Two spyware variants are targeting Uyghur, Taiwanese and Tibetan groups and individuals, the U.K.’s National Cyber Security Centre warned in a joint alert (opens pdf) Wednesday with Western allies.
[...]
Cybersecurity researchers have previously linked the BADBAZAAR and MOONSHINE spyware to the Chinese government. The variants mentioned in Wednesday’s alert trojanize apps that are of interest to the target communities, such as a Uyghur language Quran app, and have appeared in official app stores.
“BADBAZAAR and MOONSHINE collect data which would almost certainly be of value to the Chinese state,” the alert reads. Agencies in Australia, Canada, Germany, New Zealand and the United States, namely the FBI and National Security Agency, collaborated on it.
Groups most at risk include those focused on Taiwanese independence, Tibetan rights, Uyghur Muslims, democracy advocacy and Falun Gong, according to the alert. The espionage tools can access and download information like location data or messages and photos, and can access microphones and cameras on a phone.

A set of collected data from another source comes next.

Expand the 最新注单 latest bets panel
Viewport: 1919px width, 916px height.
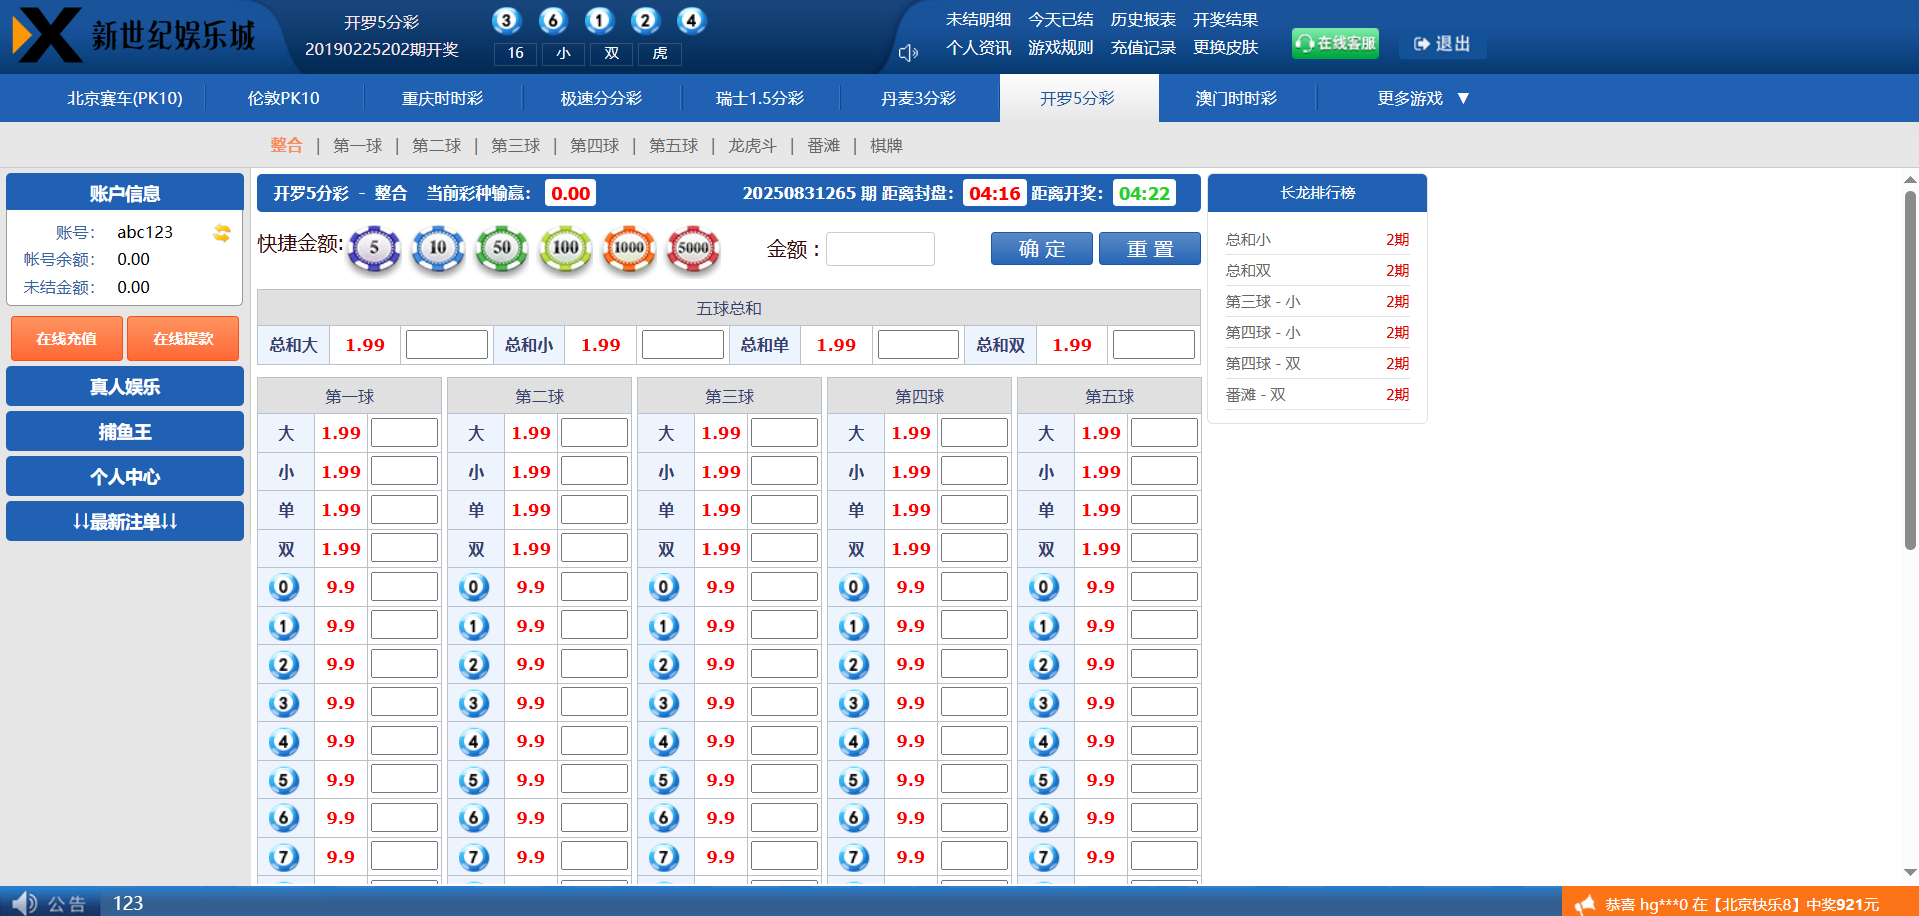coord(125,521)
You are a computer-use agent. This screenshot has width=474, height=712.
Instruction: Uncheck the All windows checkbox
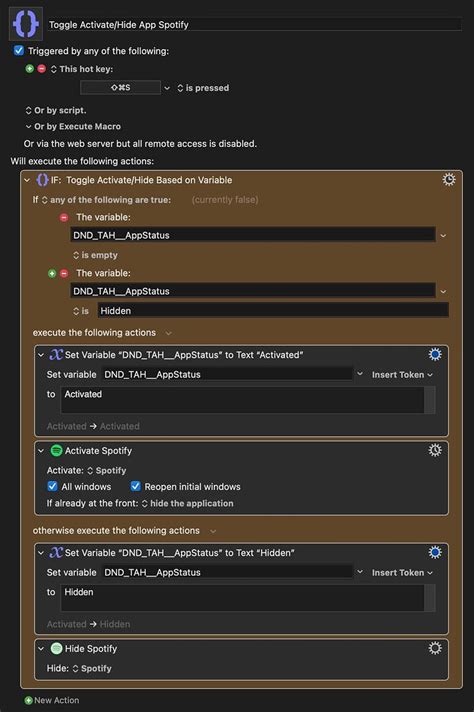pyautogui.click(x=53, y=486)
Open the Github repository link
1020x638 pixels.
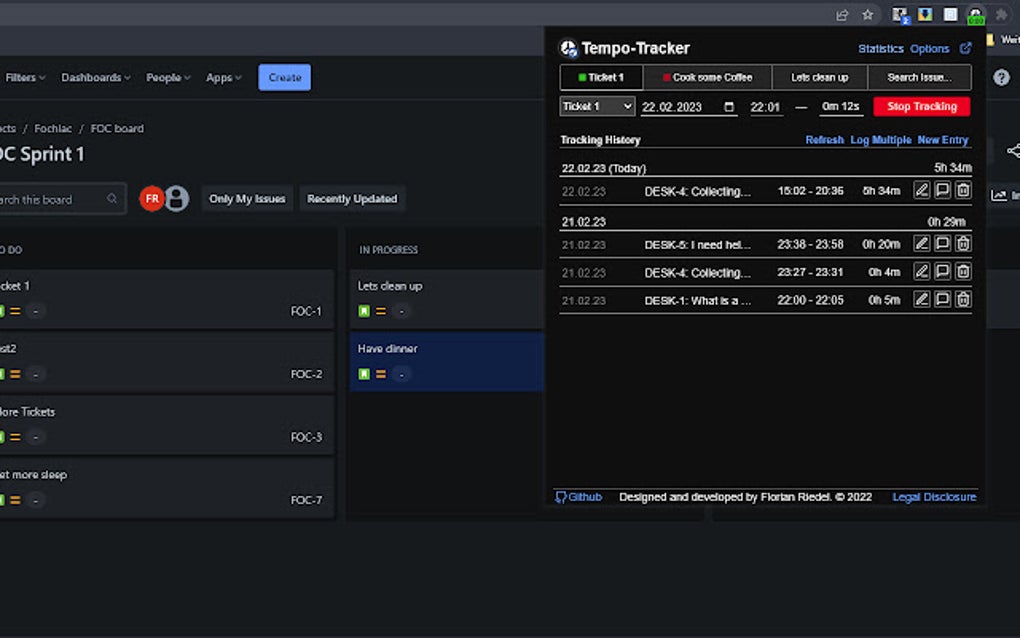click(x=581, y=497)
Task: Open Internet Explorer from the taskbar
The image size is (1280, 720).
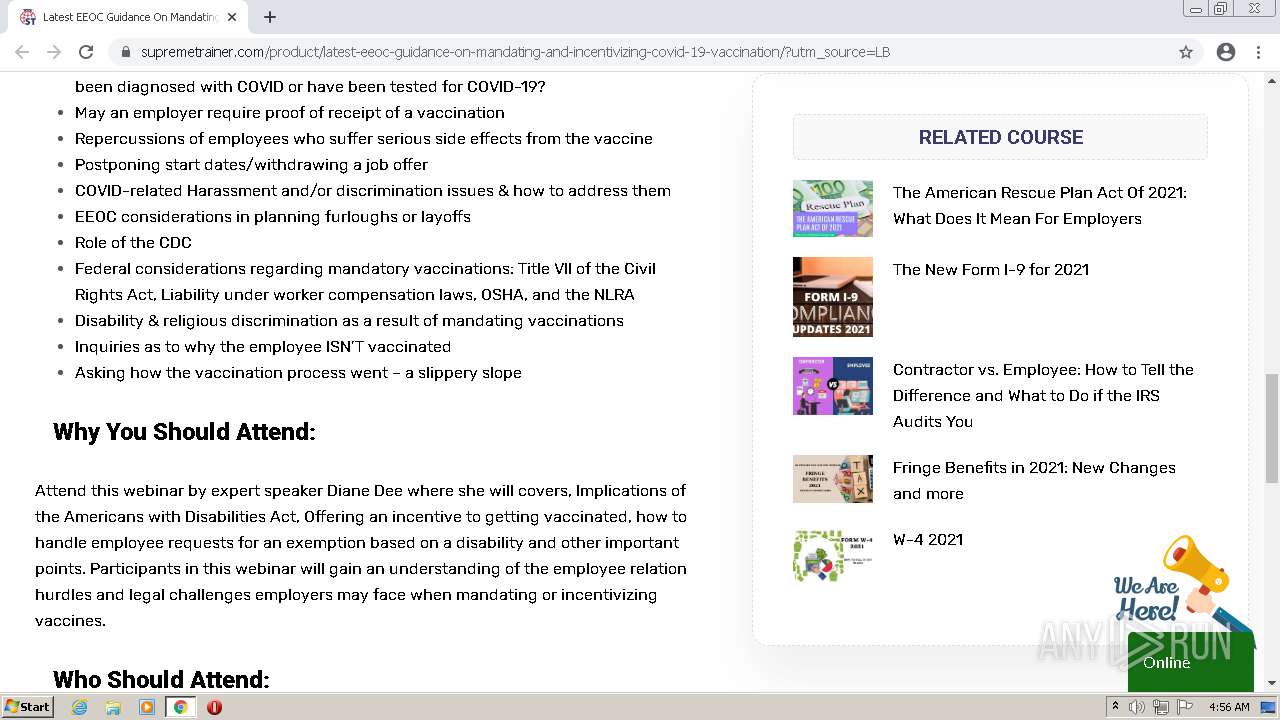Action: point(79,707)
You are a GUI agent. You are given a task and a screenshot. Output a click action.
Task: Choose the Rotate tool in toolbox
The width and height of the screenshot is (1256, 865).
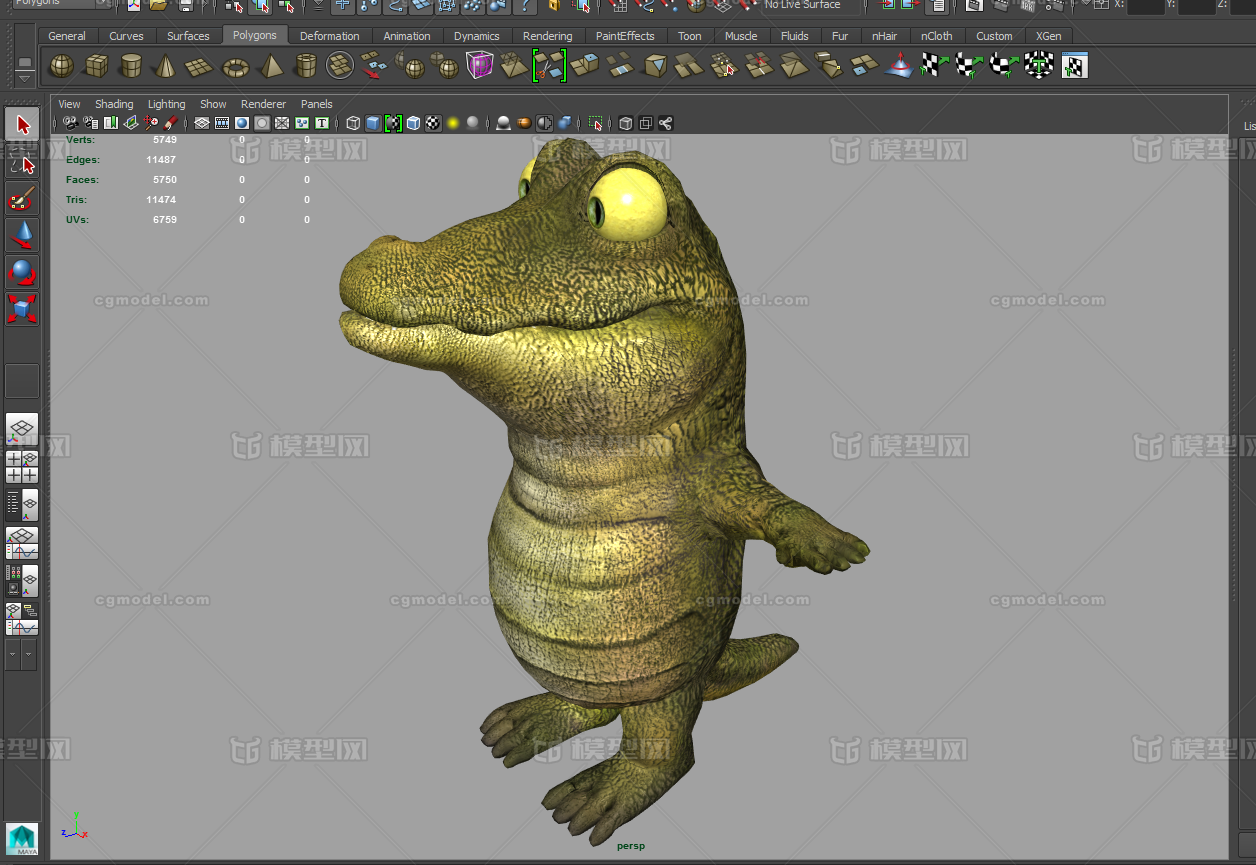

BADBAZAAR is mobile malware with both iOS and Android variants, while MOONSHINE is Android-only. MOONSHINE has been shared through Telegram channels and links sent via WhatsApp.
[...]
Beyond official app stores, BADBAZAAR also spreads through social media platforms. It’s been drawing its own attention from cybersecurity researchers since at least 2022 when Lookout identified it.